◆ YOUR GOAL ◆
Could you output every record again, exactly as given?

── RECORDS

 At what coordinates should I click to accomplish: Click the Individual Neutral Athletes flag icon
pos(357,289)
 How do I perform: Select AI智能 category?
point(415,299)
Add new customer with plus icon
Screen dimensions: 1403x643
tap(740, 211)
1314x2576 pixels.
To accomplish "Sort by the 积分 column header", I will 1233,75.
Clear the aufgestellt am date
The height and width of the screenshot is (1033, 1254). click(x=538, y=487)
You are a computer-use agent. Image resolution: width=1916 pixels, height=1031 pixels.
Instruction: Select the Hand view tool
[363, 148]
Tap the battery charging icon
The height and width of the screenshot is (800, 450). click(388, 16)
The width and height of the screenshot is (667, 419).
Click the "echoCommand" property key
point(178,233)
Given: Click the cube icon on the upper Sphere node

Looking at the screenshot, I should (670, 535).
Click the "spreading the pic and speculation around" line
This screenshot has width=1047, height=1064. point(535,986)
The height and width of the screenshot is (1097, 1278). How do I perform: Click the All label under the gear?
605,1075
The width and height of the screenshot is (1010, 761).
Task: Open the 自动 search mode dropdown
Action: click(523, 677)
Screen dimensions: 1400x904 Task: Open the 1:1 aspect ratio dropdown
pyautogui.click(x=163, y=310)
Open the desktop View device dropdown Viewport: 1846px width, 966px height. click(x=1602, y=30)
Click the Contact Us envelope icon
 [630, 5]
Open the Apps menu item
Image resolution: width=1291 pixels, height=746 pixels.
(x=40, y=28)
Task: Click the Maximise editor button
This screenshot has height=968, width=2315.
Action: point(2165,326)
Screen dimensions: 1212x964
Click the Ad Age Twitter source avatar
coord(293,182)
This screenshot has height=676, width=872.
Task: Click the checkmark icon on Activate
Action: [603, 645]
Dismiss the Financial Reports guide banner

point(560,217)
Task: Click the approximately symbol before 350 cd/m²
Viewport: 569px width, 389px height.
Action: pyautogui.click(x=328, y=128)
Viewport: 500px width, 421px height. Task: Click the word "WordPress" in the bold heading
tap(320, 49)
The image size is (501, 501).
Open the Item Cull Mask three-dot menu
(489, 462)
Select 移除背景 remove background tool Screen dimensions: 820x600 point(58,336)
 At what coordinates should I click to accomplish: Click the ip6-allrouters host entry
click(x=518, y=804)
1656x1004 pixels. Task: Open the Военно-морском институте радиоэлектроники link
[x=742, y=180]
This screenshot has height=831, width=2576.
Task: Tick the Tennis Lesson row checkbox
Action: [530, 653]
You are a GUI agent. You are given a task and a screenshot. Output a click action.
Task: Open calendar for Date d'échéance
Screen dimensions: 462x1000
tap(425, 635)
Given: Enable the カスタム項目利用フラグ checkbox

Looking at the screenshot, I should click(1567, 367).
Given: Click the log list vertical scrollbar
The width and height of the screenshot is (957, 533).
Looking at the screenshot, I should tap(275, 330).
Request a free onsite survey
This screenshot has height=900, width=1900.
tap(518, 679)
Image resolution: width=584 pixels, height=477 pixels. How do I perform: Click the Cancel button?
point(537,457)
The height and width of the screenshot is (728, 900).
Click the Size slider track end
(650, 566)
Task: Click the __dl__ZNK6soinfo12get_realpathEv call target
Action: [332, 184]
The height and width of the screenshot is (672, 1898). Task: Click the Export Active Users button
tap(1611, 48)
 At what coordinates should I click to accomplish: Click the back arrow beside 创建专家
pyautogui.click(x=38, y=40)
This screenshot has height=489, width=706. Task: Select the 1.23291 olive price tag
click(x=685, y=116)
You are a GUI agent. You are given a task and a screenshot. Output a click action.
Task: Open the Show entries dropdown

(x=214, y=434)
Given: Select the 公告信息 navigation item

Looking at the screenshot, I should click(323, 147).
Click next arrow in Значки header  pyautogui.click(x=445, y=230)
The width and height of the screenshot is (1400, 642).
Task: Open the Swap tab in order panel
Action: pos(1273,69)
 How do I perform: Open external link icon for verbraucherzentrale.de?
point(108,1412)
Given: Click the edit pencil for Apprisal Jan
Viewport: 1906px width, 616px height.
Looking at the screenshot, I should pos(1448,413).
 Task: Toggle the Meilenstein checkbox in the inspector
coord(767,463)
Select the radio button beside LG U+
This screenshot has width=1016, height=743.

────

◆ EXERCISE RESPONSE ◆
 At what coordinates should I click to accomplish: Click the Individual Neutral Athletes flag icon
pos(357,289)
 How do I perform: Select AI智能 category?
point(415,299)
Add new customer with plus icon
Screen dimensions: 1403x643
tap(740, 211)
1314x2576 pixels.
To accomplish "Sort by the 积分 column header", I will 1233,75.
Clear the aufgestellt am date
The height and width of the screenshot is (1033, 1254). click(x=538, y=487)
You are a computer-use agent. Image resolution: width=1916 pixels, height=1031 pixels.
Instruction: Select the Hand view tool
[363, 148]
Tap the battery charging icon
The height and width of the screenshot is (800, 450). click(388, 16)
The width and height of the screenshot is (667, 419).
Click the "echoCommand" property key
point(178,233)
Given: Click the cube icon on the upper Sphere node

Looking at the screenshot, I should (670, 535).
Click the "spreading the pic and speculation around" line
This screenshot has width=1047, height=1064. point(535,986)
The height and width of the screenshot is (1097, 1278). How do I perform: Click the All label under the gear?
605,1075
The width and height of the screenshot is (1010, 761).
Task: Open the 自动 search mode dropdown
Action: click(523, 677)
Screen dimensions: 1400x904 Task: Open the 1:1 aspect ratio dropdown
pyautogui.click(x=163, y=310)
Open the desktop View device dropdown Viewport: 1846px width, 966px height. click(x=1602, y=30)
Click the Contact Us envelope icon
 [630, 5]
Open the Apps menu item
Image resolution: width=1291 pixels, height=746 pixels.
(x=40, y=28)
Task: Click the Maximise editor button
This screenshot has height=968, width=2315.
Action: point(2165,326)
Screen dimensions: 1212x964
Click the Ad Age Twitter source avatar
coord(293,182)
This screenshot has height=676, width=872.
Task: Click the checkmark icon on Activate
Action: [603, 645]
Dismiss the Financial Reports guide banner

point(560,217)
Task: Click the approximately symbol before 350 cd/m²
Viewport: 569px width, 389px height.
Action: pyautogui.click(x=328, y=128)
Viewport: 500px width, 421px height. Task: Click the word "WordPress" in the bold heading
tap(320, 49)
The image size is (501, 501).
Open the Item Cull Mask three-dot menu
(489, 462)
Select 移除背景 remove background tool Screen dimensions: 820x600 point(58,336)
 At what coordinates should I click to accomplish: Click the ip6-allrouters host entry
click(x=518, y=804)
1656x1004 pixels. Task: Open the Военно-морском институте радиоэлектроники link
[x=742, y=180]
This screenshot has height=831, width=2576.
Task: Tick the Tennis Lesson row checkbox
Action: [530, 653]
You are a GUI agent. You are given a task and a screenshot. Output a click action.
Task: Open calendar for Date d'échéance
Screen dimensions: 462x1000
tap(425, 635)
Given: Enable the カスタム項目利用フラグ checkbox

Looking at the screenshot, I should click(1567, 367).
Given: Click the log list vertical scrollbar
The width and height of the screenshot is (957, 533).
Looking at the screenshot, I should tap(275, 330).
Request a free onsite survey
This screenshot has height=900, width=1900.
tap(518, 679)
Image resolution: width=584 pixels, height=477 pixels. How do I perform: Click the Cancel button?
point(537,457)
The height and width of the screenshot is (728, 900).
Click the Size slider track end
(650, 566)
Task: Click the __dl__ZNK6soinfo12get_realpathEv call target
Action: [332, 184]
The height and width of the screenshot is (672, 1898). Task: Click the Export Active Users button
tap(1611, 48)
 At what coordinates should I click to accomplish: Click the back arrow beside 创建专家
pyautogui.click(x=38, y=40)
This screenshot has height=489, width=706. Task: Select the 1.23291 olive price tag
click(x=685, y=116)
You are a GUI agent. You are given a task and a screenshot. Output a click action.
Task: Open the Show entries dropdown

(x=214, y=434)
Given: Select the 公告信息 navigation item

Looking at the screenshot, I should click(323, 147).
Click next arrow in Значки header  pyautogui.click(x=445, y=230)
The width and height of the screenshot is (1400, 642).
Task: Open the Swap tab in order panel
Action: pos(1273,69)
 How do I perform: Open external link icon for verbraucherzentrale.de?
point(108,1412)
Given: Click the edit pencil for Apprisal Jan
Viewport: 1906px width, 616px height.
Looking at the screenshot, I should pos(1448,413).
 Task: Toggle the Meilenstein checkbox in the inspector
coord(767,463)
Select the radio button beside LG U+
This screenshot has width=1016, height=743.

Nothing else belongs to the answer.